If you’re not familiar, the avocado has become the symbol used to mock young people – taken from their so-called fancy breakfast preferences.
The most famous reference being Australian millionaire Time Gurner suggesting that millennials could get on the housing ladder if they enjoyed a few less smashed avos on toast.
Nonsense for obvious reasons, but the meme has stuck, and now for marketers, it’s the go-to, lazy option when anything ‘millennial’ crops up.
The most recent example has seen Virgin Trains piggy back on the disastrous launch of the Millennial Railcard.
Didn't bag a Millennial Railcard? Have no fear! Simply present an avocado in place of your railcard when booking your ticket and you'll be entitled to the same fantastic 1/3 off discount for one week only. Full details here: https://t.co/7Dp48RWzgp ?? #Avocard #railcard pic.twitter.com/NLhPfbD2yp— Virgin Trains (@VirginTrains) March 13, 2018
Hundreds of thousands of under-30s desperately trying to cut costs on their rail fares – the highest in Europe might I add – applied, but just 10,000 were dished out.
Cue disappointment and anguish.
To ‘rectify’ this… Virgin to the rescue via their #Avocard. Simply present an avocado at the station when purchasing a ticket to benefit from the same discount for a limited period (just this week).
A shallow gesture.
Just imagine the humiliation someone might feel actually taking up the offer?

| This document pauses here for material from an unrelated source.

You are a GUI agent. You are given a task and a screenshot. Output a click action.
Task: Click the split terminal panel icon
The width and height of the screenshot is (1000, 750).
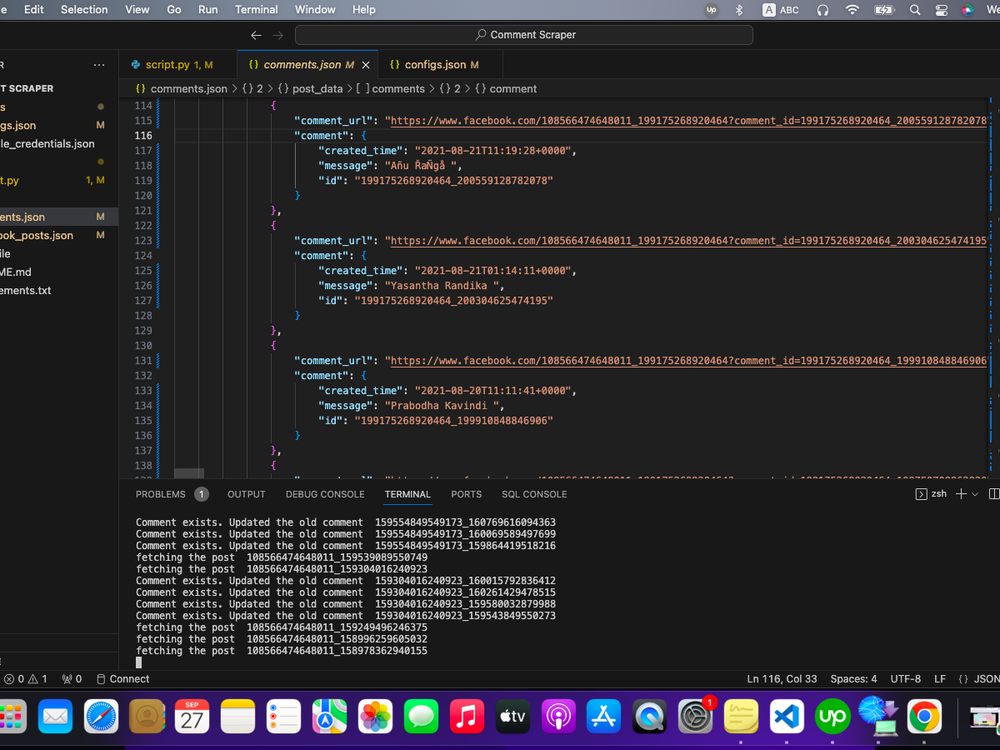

Social has spoken and millennials were once again unhappy to be the butt of the nation’s jokes, and then to be further antagonised by being labelled snowflakes for being so easily offended.
It begs the question, is it worth it to provide the mainstream with a chuckle, when a smaller but significant wedge of the population will be disgusted?
And if millennials really are the marketers' ‘holy grail’, surely patronising or belittling these people with the use of this iconic eatable is clearly bad for business?
That’s not to say that millennials lack a complete sense of humour, or are even an homogeneous group that you can pigeonhole.
From my point of view, it’s more that a change of tone is required in how brands choose to speak to us.
Come on, we’re meant to be a creative industry. At least update the joke.
I hear dragon fruit is the next big thing.